This section is focused on a debate within the larger community of believers, but I include it here because of what it implies about those who look to human nature and to their own instincts to find the impetus for goodness. It implies here that human nature, on its own, is essentially isolationist rather than altruistic. By doing so, it ignores nearly everything we know today about human psychology and behavior, about evolution, neuroscience, economics, and so on. Human beings are essentially social with an individualistic streak, and without deeply rooted instincts toward cooperative, generous behavior, we are weak, nearly defenseless against predators and the forces of nature, and are imprisoned by and even defeated in the pursuit of our own shortsighted needs. Goodness and kindness are accounted for with or without religion.

From 25:

‘In contemporary culture…truth is what we succeed in building and measuring by our scientific know-how, truth is what works and what makes life easier and more comfortable… But Truth itself, the truth which would comprehensively explain our life as individuals and in society, is regarded with suspicion… In the end, what we are left with is relativism, in which the question of universal truth …is no longer relevant.’

This section is problematic to begin with in the way that it seems to work with a definition of Truth narrowly defined within the parameters of Catholic doctrine, and from there proclaiming that people no longer care about Truth, just facts about the world that can lead us to make useful products. But people all over the world of no faith or any religious faith, throughout time, have demonstrated restless curiosity and boundless energy in trying to find out the truth about reality, from the most prosaic little problem in everyday life (how can I save time carrying water from the well?) to the greatest mysteries of the universe (what are the stars made of, and do they move on their own or do the gods push them around?). This is as true today as it ever was, regardless of the fact that some people (and I would agree, too many) are overly concerned about personal comfort at any cost and how much nice stuff they can amass for themselves.

▶ _REQUESTS_
a: Answer these questions about the commentary on faith and truth:
(i) On its own, what is human nature implied to be?
(ii) In the passage quoted from 25, what is regarded with suspicion?
(iii) What everyday problem does the commentary give as an example of the search for truth?
b: Write the next part of the commentary on faith and truth, starting after its final sentence.
None of the data is needed for the tasks.

▶ _GIVEN INFORMATION_
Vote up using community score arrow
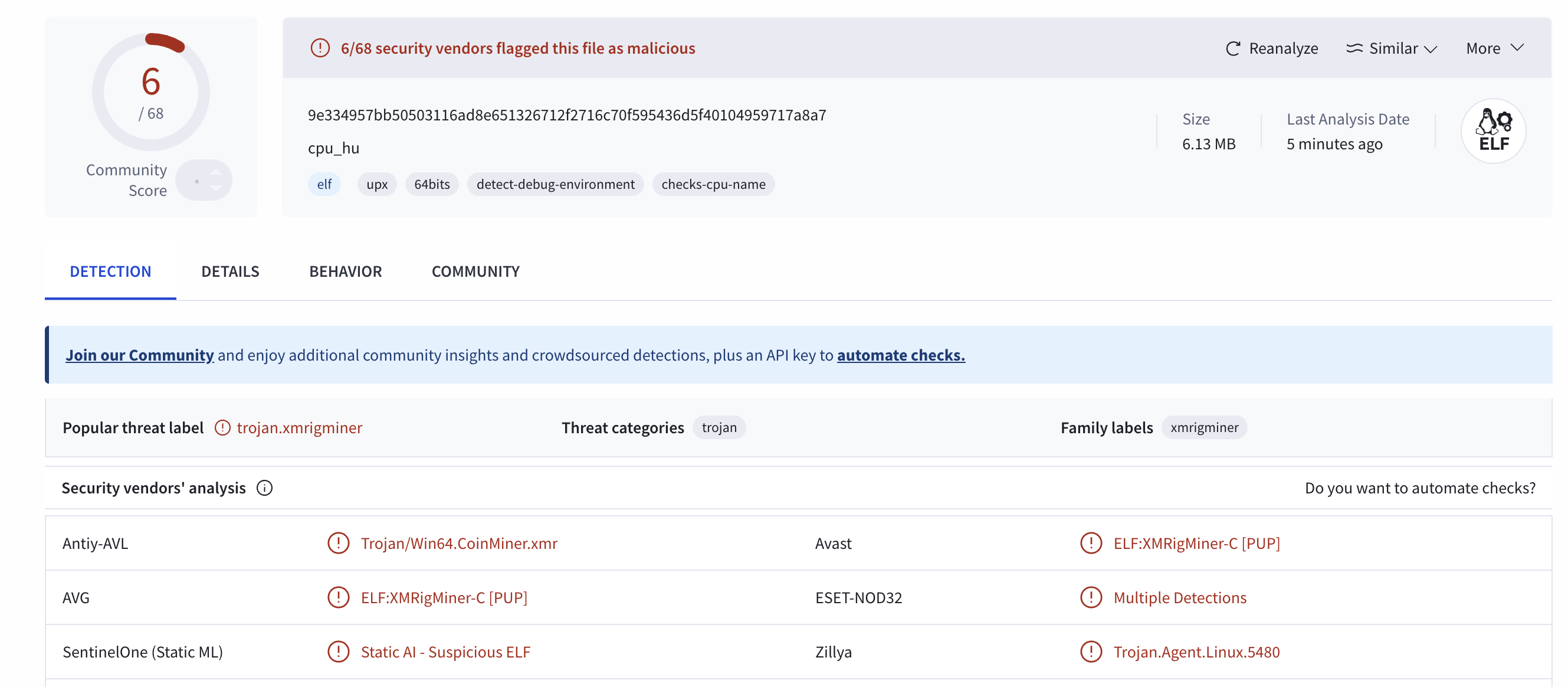216,172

▶ _ANSWERS TO THE EXERCISES_
a:
(i) Essentially isolationist rather than altruistic.
(ii) Truth itself, the truth which would comprehensively explain our life as individuals and in society.
(iii) How to save time carrying water from the well.

b:
It’s also problematic in that this section appears to imply that placing a high value on ‘what works’ leads people to care nothing about what’s truly enriching. The scientist, the naturalist, indeed anyone who finds the universe an utterly fascinating and meaningful thing on its own terms might find this idea very strange. Applying a test of ‘workability’, in fact, shows a great deal of respect for truth, in that the seeker takes great pains to make sure that personal bias, incomplete or misleading information, too small a sample size, etc. are not a source of error. If a theory or received dogma doesn’t ‘work’, doesn’t adequately account for the facts, doesn’t coherently explain how and why something is as it is, or doesn’t successfully make predictions, then, they know, the search for truth must continue.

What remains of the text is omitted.